Written request: Copy each of the following lines word for word, without changing anything.

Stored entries
★ ★ ★ ★ ★
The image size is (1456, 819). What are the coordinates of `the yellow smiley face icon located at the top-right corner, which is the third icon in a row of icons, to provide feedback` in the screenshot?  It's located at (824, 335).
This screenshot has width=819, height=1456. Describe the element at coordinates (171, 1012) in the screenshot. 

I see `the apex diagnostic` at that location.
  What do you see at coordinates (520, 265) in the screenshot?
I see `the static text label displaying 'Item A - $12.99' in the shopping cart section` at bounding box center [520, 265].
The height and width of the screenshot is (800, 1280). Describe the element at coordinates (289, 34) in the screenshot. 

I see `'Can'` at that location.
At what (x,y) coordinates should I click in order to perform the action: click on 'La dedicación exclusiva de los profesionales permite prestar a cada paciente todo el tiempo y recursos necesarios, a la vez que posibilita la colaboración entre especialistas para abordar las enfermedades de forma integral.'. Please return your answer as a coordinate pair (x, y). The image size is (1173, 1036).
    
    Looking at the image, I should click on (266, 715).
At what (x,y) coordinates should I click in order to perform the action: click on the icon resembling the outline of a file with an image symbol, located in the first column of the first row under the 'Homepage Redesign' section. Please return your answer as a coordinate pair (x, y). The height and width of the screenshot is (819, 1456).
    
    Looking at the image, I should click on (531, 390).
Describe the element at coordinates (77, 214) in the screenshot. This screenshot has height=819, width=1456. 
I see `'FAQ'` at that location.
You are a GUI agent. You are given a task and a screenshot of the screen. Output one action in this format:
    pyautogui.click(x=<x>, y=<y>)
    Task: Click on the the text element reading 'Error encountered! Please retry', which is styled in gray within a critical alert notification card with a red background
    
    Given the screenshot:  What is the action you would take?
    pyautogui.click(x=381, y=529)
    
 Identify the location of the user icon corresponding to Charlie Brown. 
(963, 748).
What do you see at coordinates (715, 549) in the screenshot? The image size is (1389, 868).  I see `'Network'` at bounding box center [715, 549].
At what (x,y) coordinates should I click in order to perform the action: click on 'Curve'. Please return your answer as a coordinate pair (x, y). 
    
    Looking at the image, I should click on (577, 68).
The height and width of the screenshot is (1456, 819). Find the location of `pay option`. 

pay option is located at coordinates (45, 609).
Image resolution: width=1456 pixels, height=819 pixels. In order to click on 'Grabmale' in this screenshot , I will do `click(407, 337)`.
★ ★ ★ ★ ★
Expected output:
The image size is (1456, 819). What are the coordinates of `the yellow smiley face icon located at the top-right corner, which is the third icon in a row of icons, to provide feedback` in the screenshot?  It's located at (824, 335).
This screenshot has width=819, height=1456. Describe the element at coordinates (171, 1012) in the screenshot. 

I see `the apex diagnostic` at that location.
  What do you see at coordinates (520, 265) in the screenshot?
I see `the static text label displaying 'Item A - $12.99' in the shopping cart section` at bounding box center [520, 265].
The height and width of the screenshot is (800, 1280). Describe the element at coordinates (289, 34) in the screenshot. 

I see `'Can'` at that location.
At what (x,y) coordinates should I click in order to perform the action: click on 'La dedicación exclusiva de los profesionales permite prestar a cada paciente todo el tiempo y recursos necesarios, a la vez que posibilita la colaboración entre especialistas para abordar las enfermedades de forma integral.'. Please return your answer as a coordinate pair (x, y). The image size is (1173, 1036).
    
    Looking at the image, I should click on (266, 715).
At what (x,y) coordinates should I click in order to perform the action: click on the icon resembling the outline of a file with an image symbol, located in the first column of the first row under the 'Homepage Redesign' section. Please return your answer as a coordinate pair (x, y). The height and width of the screenshot is (819, 1456).
    
    Looking at the image, I should click on (531, 390).
Describe the element at coordinates (77, 214) in the screenshot. This screenshot has height=819, width=1456. 
I see `'FAQ'` at that location.
You are a GUI agent. You are given a task and a screenshot of the screen. Output one action in this format:
    pyautogui.click(x=<x>, y=<y>)
    Task: Click on the the text element reading 'Error encountered! Please retry', which is styled in gray within a critical alert notification card with a red background
    
    Given the screenshot:  What is the action you would take?
    pyautogui.click(x=381, y=529)
    
 Identify the location of the user icon corresponding to Charlie Brown. 
(963, 748).
What do you see at coordinates (715, 549) in the screenshot? The image size is (1389, 868).  I see `'Network'` at bounding box center [715, 549].
At what (x,y) coordinates should I click in order to perform the action: click on 'Curve'. Please return your answer as a coordinate pair (x, y). 
    
    Looking at the image, I should click on (577, 68).
The height and width of the screenshot is (1456, 819). Find the location of `pay option`. 

pay option is located at coordinates (45, 609).
Image resolution: width=1456 pixels, height=819 pixels. In order to click on 'Grabmale' in this screenshot , I will do `click(407, 337)`.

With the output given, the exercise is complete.